In classical mechanics mass is a conserved quantity and energy and momentum are conserved using three dimensional space vectors to describe particles. One gets statistical mechanics and it can be shown that thermodynamics emerges from statistical mechanics.

Heat capacity etc are all within this framework

The $m$ in $E=mc^2$ belongs to relativistic mechanics,is called relativistic mass and is not a conserved quantity, but a function of velocity .

This is not used in particle physics, where at relativistic energies the four vector formalism is used , where the "length" of the four vector is the invariant/rest mass of particles. In systems of particles the four vectors are added, and the mass of the system is larger then the sum of the rest masses, unless everything is at rest.

Einstein's equation gives an equivalent amount of energy regardless of material type. How is this possible?

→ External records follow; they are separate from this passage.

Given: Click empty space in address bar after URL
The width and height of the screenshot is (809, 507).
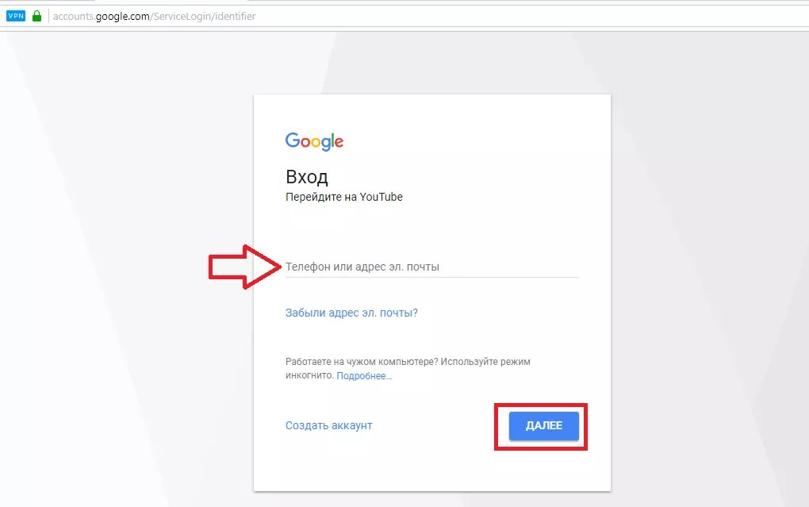Looking at the screenshot, I should 516,17.
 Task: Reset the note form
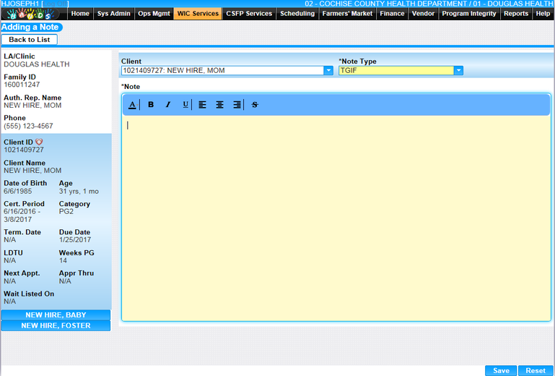point(535,370)
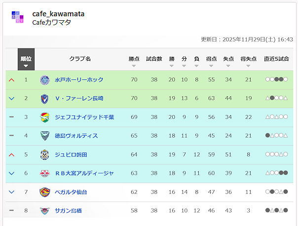Click the Vegalta Sendai club crest (ベガルタ仙台)
The height and width of the screenshot is (226, 298).
(45, 192)
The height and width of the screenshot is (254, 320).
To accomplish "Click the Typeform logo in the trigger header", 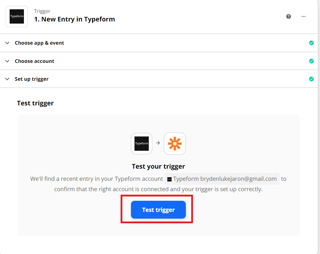I will (17, 16).
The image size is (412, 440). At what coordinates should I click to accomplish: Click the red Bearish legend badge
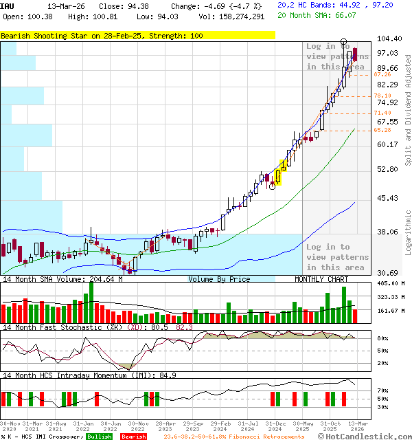[133, 437]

It is because it is a mass in motion, with velocity v. It is not the conserved mass of classical physics. Given a rest mass of $m_0$ then the relativistic mass depends only on the velocity, and is only useful for computing how much fuel will be necessary to reach a measurable percentage of the velocity of light .

The thermal energy obtained from the heat capacity comes from the potential and kinetic energy of atoms/molecules in the material. Where does the energy in Einstein's equation come from?

From whatever gives it a veloctiy increase to c, rockets for a spaceship.

Are these two energies related? How are they related?

The classical heat capacity and definition of heat are also a function of the collective motions and potentials of all the individual particles entering with their four vectors. The invariant mass of a hot object will be larger than the sum of the invariant masses of the consituents, due to the addition of their four vectors. Complicated to do it in practice :)

Does Einstein's equation somehow include the internal energy of atoms and molecules?

As it includes the sum of the four vectors of the constituents, it does, but it is clearer to use the four vector formalism.

mass energy

Solving for E, the $pc$ part is the kinetic energy, the energy carried inherently by the rest mass is the second term.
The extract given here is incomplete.